再び京都大学に通ってみて強く感じたのは、キャンパスが国際化したことです。私が大学生だった20年前は、外国人学生は10人に1人もいなかった気がしますが、今は3~4割の印象です。「世界は小さくなっているんだな」「インターカルチャーが進んでいるな」と実感しました。それを見て、あらためて日本酒の海外輸出をしたいと強く意識するようになりました。さらに、英語を学ぼうという気持ちにもなりました。それまでは、たとえばGoogle翻訳のような優秀な翻訳技術があれば、多くの時間を使ってまで英語力を身につける必要はないと思っていました。しかし京都大学のインターカルチャー化の現実を見て、やはり英語を学ばなければいけないと実感したのです。その渦の中に飛び込まないと、自分自身に本当に必要なことはわからないですね。
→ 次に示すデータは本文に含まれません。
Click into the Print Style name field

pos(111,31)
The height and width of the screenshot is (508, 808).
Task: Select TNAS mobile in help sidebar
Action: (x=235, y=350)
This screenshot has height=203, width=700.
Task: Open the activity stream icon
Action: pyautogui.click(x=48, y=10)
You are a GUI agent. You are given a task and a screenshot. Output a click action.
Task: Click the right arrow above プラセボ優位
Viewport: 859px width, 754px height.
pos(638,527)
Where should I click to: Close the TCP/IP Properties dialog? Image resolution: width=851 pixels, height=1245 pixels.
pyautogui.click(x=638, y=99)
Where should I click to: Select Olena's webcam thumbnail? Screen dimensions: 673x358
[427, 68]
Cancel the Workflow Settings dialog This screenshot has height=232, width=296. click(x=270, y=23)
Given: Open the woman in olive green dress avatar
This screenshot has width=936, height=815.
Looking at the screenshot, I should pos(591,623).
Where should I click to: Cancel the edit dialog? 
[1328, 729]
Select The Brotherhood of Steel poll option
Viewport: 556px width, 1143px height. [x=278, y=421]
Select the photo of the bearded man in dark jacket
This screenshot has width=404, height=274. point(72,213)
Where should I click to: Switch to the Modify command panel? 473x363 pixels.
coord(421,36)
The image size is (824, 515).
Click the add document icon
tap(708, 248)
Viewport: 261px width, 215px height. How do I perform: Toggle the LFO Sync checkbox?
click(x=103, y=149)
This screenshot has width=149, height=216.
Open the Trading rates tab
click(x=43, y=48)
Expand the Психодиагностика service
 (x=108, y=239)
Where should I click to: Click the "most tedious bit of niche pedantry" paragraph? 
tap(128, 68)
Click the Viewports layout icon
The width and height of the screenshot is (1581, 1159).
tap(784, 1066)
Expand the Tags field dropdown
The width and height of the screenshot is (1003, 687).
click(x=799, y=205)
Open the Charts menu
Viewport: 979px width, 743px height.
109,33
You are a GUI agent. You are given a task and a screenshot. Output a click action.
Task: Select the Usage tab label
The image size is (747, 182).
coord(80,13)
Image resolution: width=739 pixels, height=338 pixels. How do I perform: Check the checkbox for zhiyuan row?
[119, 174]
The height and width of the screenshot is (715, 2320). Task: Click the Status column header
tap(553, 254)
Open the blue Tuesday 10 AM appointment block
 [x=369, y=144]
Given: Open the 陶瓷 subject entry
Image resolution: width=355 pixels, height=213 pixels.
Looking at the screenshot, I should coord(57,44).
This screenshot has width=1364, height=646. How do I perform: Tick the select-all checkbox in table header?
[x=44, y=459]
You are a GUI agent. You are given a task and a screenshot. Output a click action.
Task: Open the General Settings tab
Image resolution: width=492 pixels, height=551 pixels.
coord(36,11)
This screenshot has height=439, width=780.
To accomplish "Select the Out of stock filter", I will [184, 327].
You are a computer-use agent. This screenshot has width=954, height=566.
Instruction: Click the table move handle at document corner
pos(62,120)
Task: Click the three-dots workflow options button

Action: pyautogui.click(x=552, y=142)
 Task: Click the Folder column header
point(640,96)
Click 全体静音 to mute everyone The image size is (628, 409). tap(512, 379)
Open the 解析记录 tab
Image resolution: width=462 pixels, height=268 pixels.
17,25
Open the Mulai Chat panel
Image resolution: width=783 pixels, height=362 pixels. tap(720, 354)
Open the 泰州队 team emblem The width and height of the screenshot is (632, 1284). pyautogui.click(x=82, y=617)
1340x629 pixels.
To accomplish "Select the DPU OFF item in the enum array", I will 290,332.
京都大学という大学は、日本社会のものすごく先端を走っている大学です。二度の入学経験で、よりそれを感じました。若い大学生のときに先端の環境で学べるというのは、後の人生にすごく生きてくるんじゃないかなとあらためて思いました。それに、MBAに通うことを私にすすめてくれたのは、学生時代のゼミの恩師でした。将来につながる人との出会いも、すごく貴重なものだと感じます。